When Method="LM", the Levenberg-Marquardt algorithm (Levenberg, 1944; Marquardt, 1963) is used. Also known as the Levenberg-Marquardt Algorithm (LMA) or the Damped Least-Squares (DLS) method, LM is a trust region (not to be confused with TR below) quasi-Newton optimization algorithm that provides minimizes nonlinear least squares, and has been adapted here to maximize LP. LM uses partial derivatives and approximates the Hessian with outer-products. It is suitable for nonlinear optimization up to a few hundred parameters, but loses its efficiency in larger problems due to matrix inversion. LM is considered between the Gauss-Newton algorithm and gradient descent. When far from the solution, LM moves slowly like gradient descent, but is guaranteed to converge. When LM is close to the solution, LM becomes a damped Gauss-Newton method. This was adapted from the lsqnonlin algorithm in package pracma.
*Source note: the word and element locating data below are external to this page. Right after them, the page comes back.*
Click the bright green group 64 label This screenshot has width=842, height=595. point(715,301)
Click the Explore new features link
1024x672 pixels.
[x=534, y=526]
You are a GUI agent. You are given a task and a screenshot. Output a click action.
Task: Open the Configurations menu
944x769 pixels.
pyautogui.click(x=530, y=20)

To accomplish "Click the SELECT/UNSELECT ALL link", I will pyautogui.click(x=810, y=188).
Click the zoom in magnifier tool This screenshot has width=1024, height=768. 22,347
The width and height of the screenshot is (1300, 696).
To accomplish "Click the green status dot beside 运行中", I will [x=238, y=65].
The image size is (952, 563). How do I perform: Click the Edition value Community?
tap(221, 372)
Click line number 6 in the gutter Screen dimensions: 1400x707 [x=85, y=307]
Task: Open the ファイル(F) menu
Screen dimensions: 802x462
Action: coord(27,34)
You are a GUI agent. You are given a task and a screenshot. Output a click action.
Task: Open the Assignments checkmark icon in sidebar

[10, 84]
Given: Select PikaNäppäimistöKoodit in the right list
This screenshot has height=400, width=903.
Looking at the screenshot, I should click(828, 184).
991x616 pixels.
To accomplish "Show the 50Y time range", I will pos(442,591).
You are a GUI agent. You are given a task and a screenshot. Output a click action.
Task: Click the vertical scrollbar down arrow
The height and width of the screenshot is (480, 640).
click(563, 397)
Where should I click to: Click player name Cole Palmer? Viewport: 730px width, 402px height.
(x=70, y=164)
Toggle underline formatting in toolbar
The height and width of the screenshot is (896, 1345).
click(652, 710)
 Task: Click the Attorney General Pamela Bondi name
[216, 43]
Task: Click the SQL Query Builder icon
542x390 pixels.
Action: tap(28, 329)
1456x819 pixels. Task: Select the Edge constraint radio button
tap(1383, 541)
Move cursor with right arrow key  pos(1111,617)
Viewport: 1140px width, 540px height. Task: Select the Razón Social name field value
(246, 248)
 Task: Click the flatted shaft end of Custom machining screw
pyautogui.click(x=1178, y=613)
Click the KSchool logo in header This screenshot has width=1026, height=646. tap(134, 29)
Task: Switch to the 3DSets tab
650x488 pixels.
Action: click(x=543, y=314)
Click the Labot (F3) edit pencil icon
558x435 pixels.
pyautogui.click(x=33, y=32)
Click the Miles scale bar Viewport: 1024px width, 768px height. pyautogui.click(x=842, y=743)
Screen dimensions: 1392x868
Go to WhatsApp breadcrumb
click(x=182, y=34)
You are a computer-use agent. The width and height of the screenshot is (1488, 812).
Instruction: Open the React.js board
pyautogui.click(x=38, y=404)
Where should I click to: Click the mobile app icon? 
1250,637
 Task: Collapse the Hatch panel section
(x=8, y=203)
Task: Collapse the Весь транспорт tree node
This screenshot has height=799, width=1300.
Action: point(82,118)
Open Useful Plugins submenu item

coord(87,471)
When Method="NM", the Nelder-Mead (1965) algorithm is used. This was adapted from the nelder_mead function in package pracma. Nelder-Mead is a derivative-free, direct search method that is known to become inefficient in large-dimensional problems. As the dimension increases, the search direction becomes increasingly orthogonal to the steepest ascent (usually descent) direction. However, in smaller dimensions, it is a popular algorithm. At each iteration, three steps are taken to improve a simplex: reflection, extension, and contraction.

When Method="NR", the Newton-Raphson optimization algorithm, also known as Newton's Method, is used. Newton-Raphson uses derivatives and a Hessian matrix. The algorithm is included for its historical significance, but is known to be problematic when starting values are far from the targets, and calculating and inverting the Hessian matrix can be computationally expensive. As programmed here, when the Hessian is problematic, it tries to use only the derivatives, and when that fails, a jitter is applied. Newton-Raphson should not be the first choice of the user, and BFGS should always be preferred.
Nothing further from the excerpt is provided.